Les familles occupent une place centrale. Le matin et le soir, les équipes ménagent un bref moment pour échanger et les évènements de la journée sont retracés dans un cahier de liaison. À Oyonnax, pour créer du lien, certaines semaines de vacances sont consacrées à des activités associant les familles.
Le plus important reste la guidance parentale. Chaque semaine, un binôme éducateur/AES accompagne et est en appui auprès des familles. « L’idée est d’apporter un regard extérieur et des outils de la classe, de les aider à adapter le domicile, de travailler les liens avec la fratrie, le jeu, les repas… », explique Anne-Laure Velon. La fréquence des visites varie selon les profils et les besoins. Pour les professionnels, c’est aussi une chance de mieux comprendre les jeunes. « On y va en répondant à leurs demandes. On a toujours des astuces : pictos, emplois du temps structuré… Les parents sont preneurs.
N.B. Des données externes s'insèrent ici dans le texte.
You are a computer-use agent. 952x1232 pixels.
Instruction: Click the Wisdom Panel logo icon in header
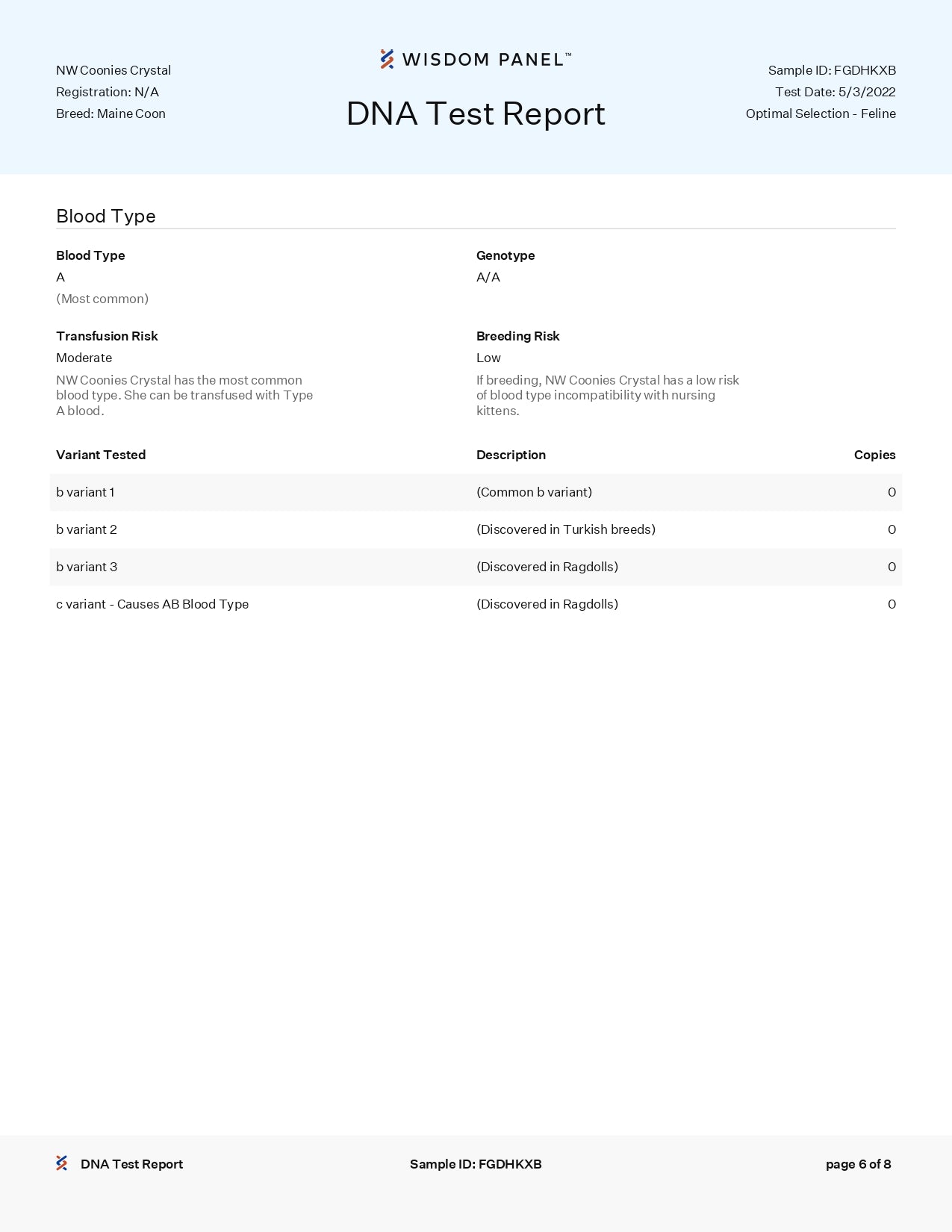point(387,59)
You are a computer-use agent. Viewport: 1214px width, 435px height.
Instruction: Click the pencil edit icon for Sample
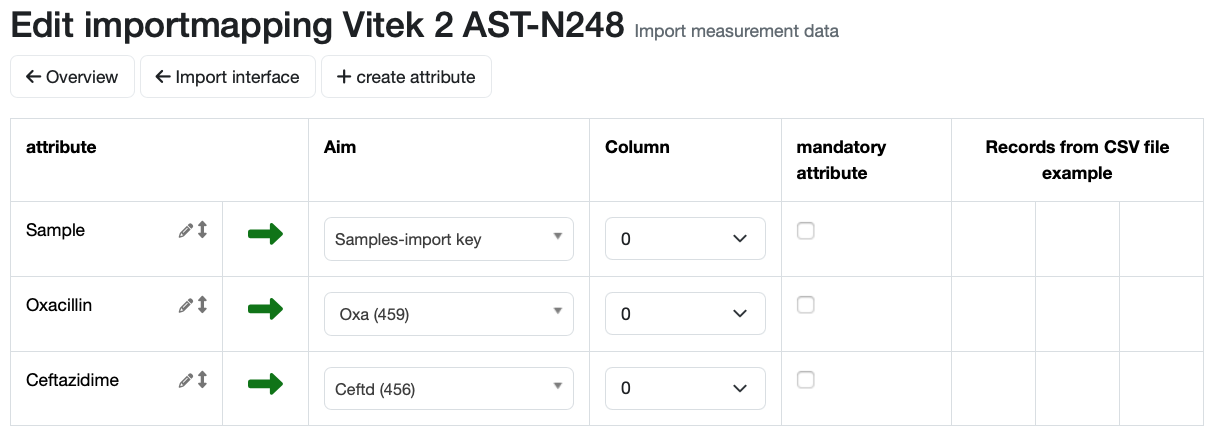pos(185,231)
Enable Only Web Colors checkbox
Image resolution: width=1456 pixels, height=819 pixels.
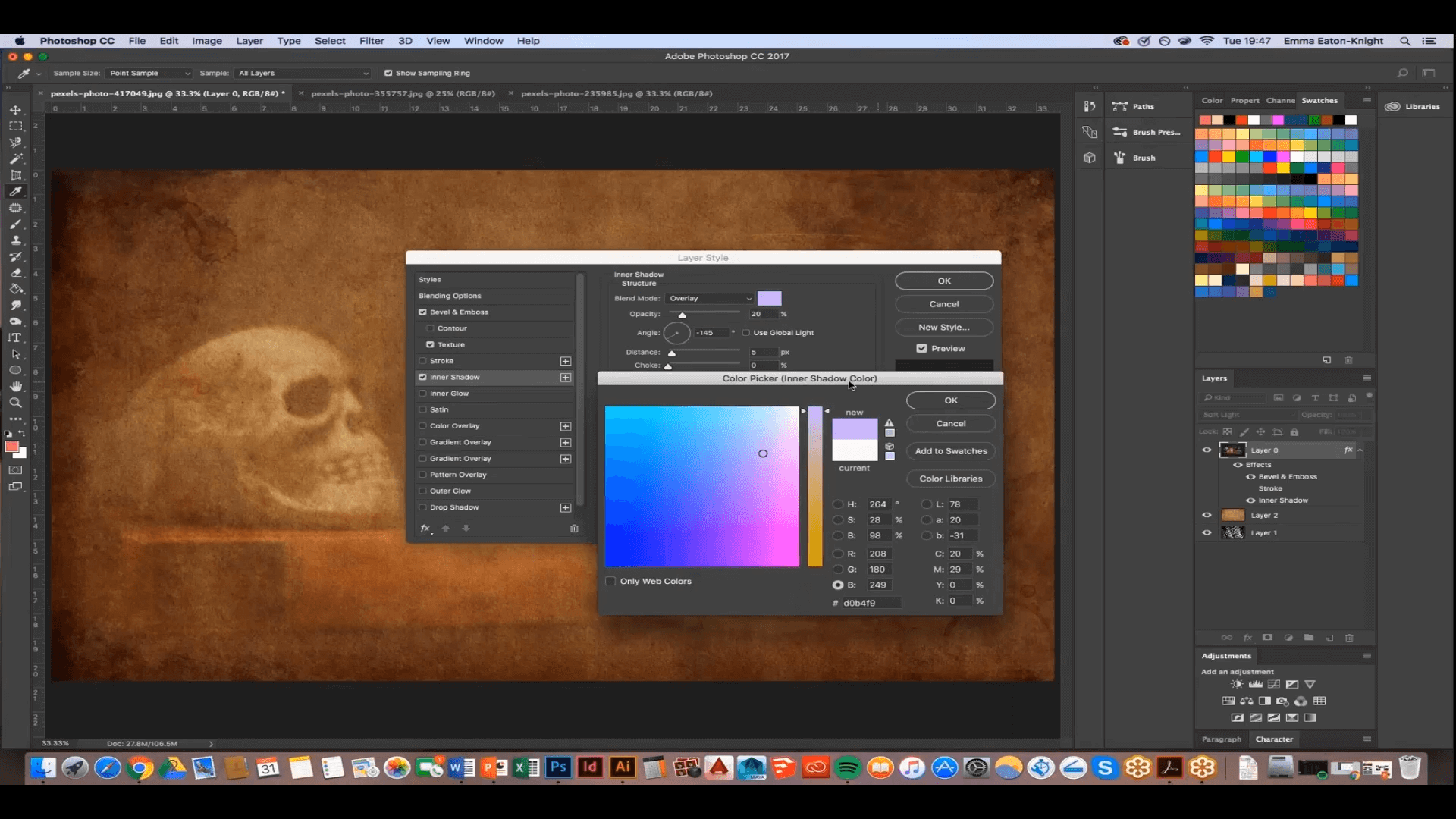coord(610,580)
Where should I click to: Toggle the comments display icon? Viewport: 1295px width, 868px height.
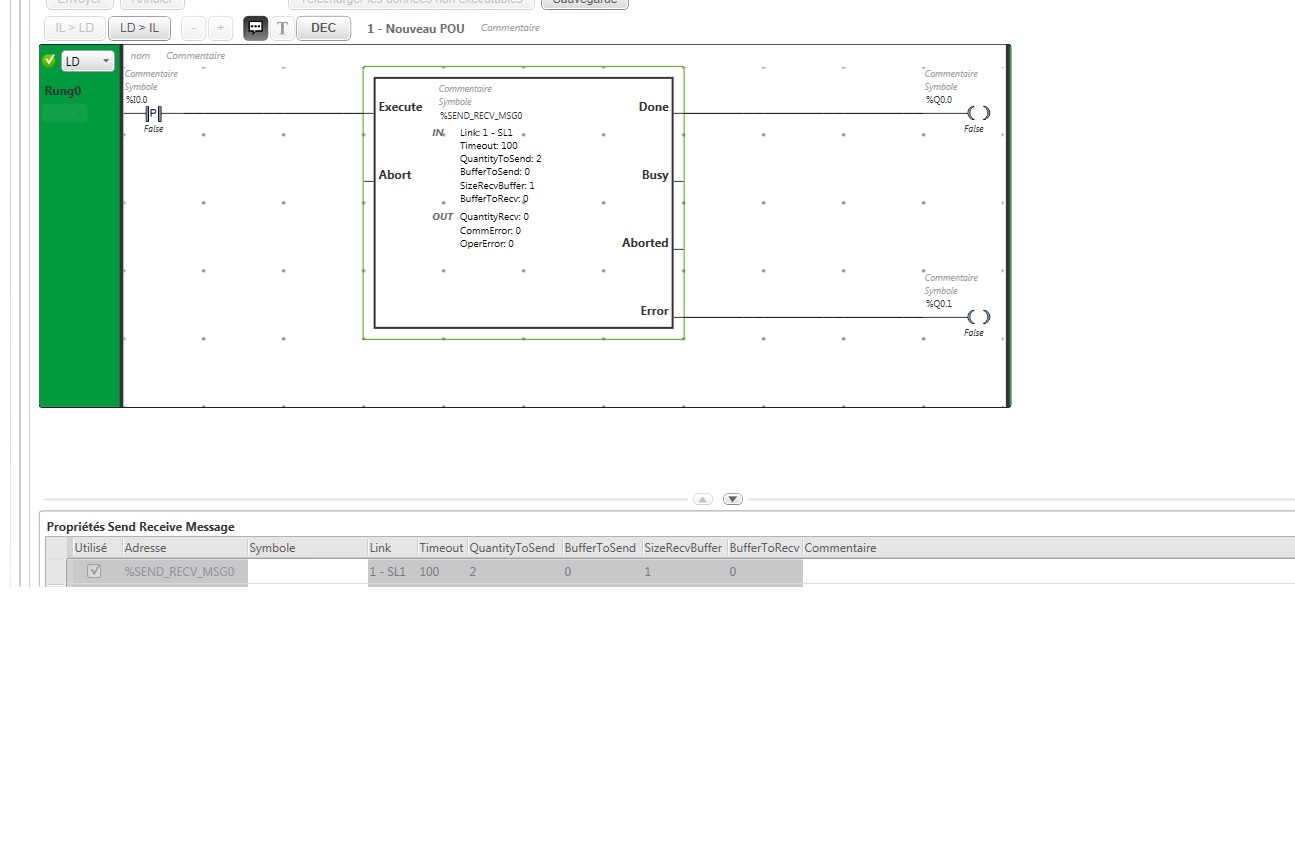pyautogui.click(x=256, y=28)
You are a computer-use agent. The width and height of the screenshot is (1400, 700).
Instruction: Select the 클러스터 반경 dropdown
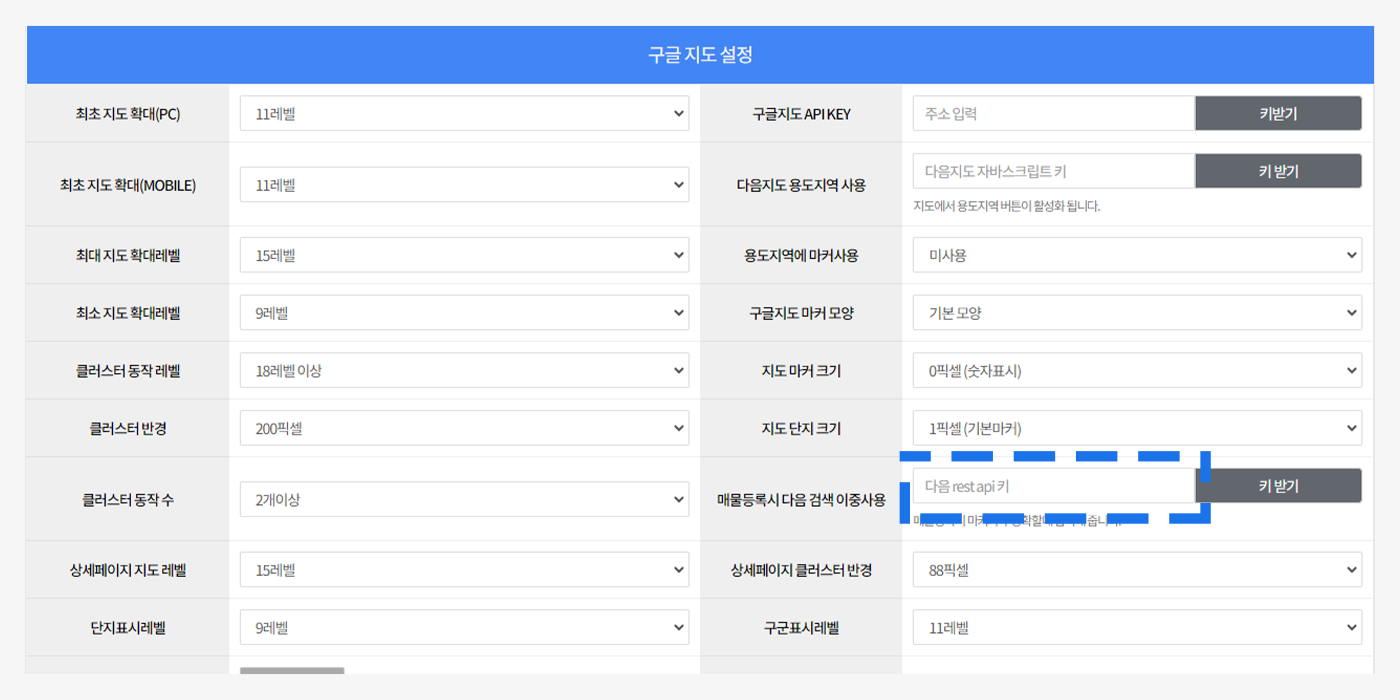pos(463,429)
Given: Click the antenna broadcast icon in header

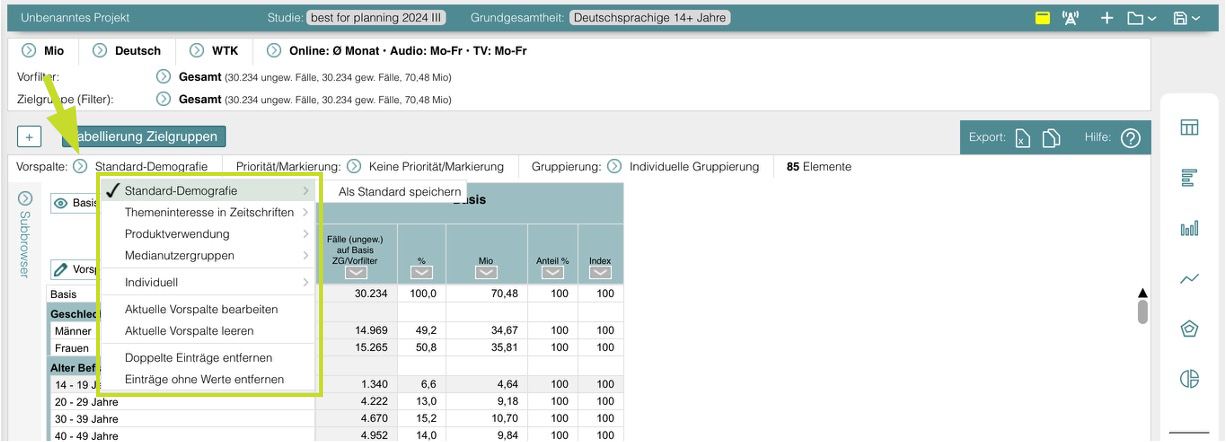Looking at the screenshot, I should point(1071,18).
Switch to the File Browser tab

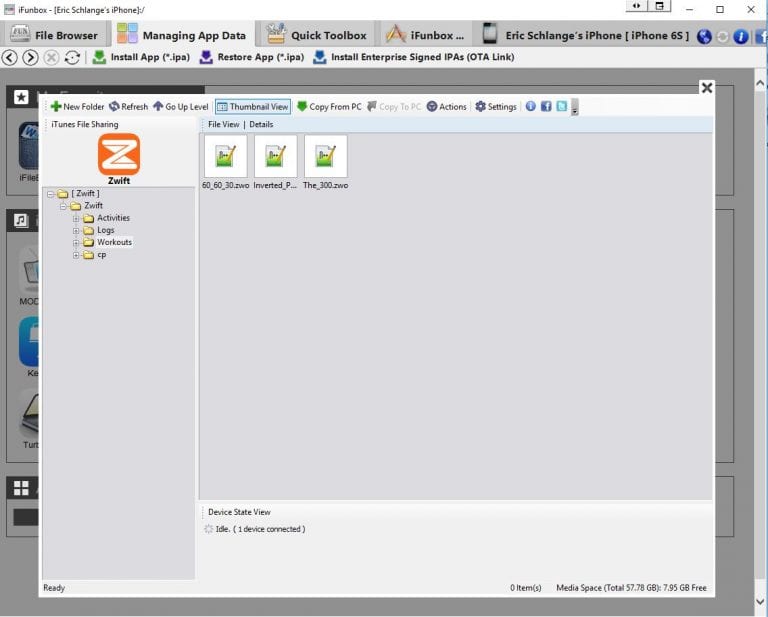tap(54, 35)
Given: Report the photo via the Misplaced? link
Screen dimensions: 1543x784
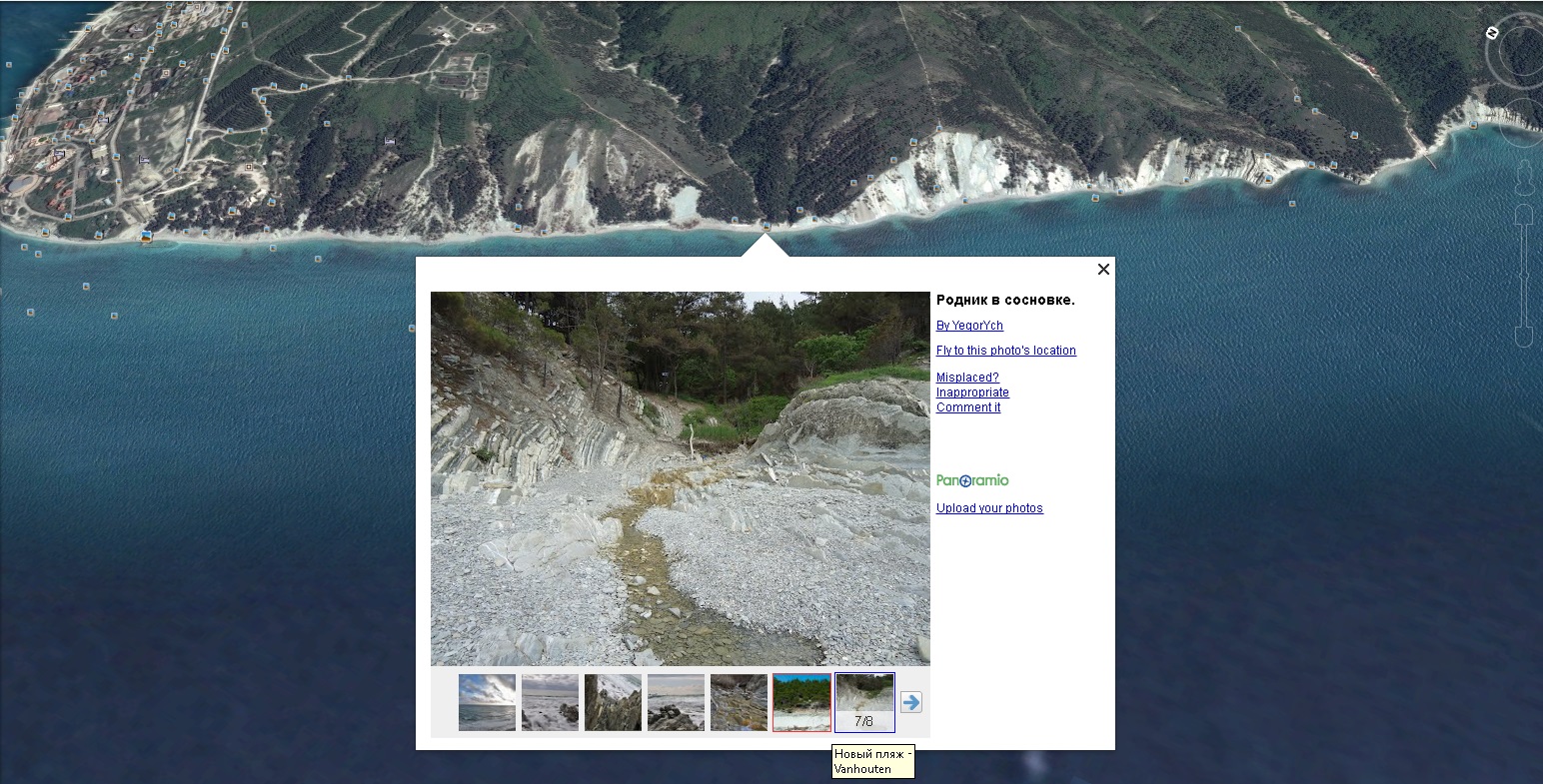Looking at the screenshot, I should click(x=967, y=378).
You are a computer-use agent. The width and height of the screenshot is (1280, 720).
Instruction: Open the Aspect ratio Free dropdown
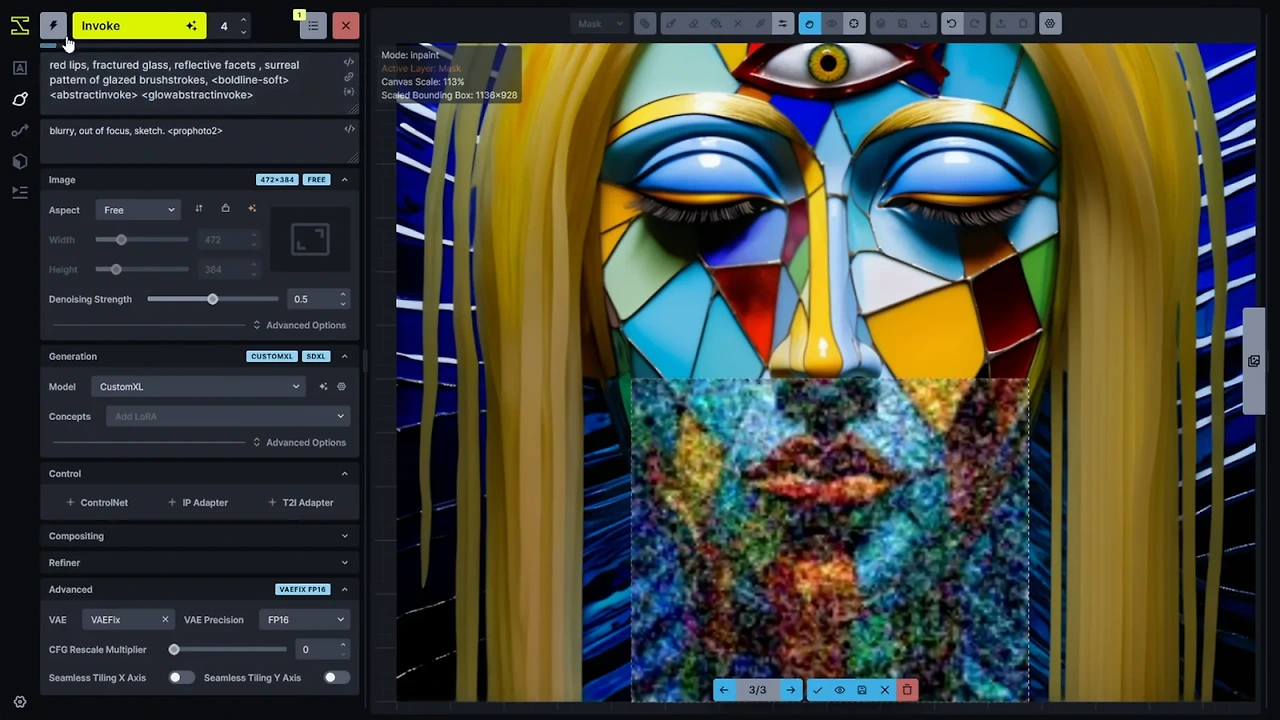click(139, 210)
Et on ne peut pas avancer sans eux ! Si un mode de communication n’est utilisé qu’à l’école, ça ne marchera pas. »
Si Anne-Laure Velon a toujours travaillé dans le handicap, elle a côtoyé des publics très variés dans différentes structures. « Je pense qu’au bout de cinq ans, un éducateur a besoin de changer de service, de se remettre en question de découvrir un autre public. »
Arrivée dans la région il y a huit ans, Céline Bedu a commencé en foyer d’accueil médicalisé. Après une formation d’aide-soignante, elle travaille deux ans en intérim, alternant ce nouveau poste et celui d’AMP : « j’ai appris beaucoup de choses. » Elle rejoint l’UEEA à son ouverture, après 18 mois aux appartements de l’IME Dinamo pro.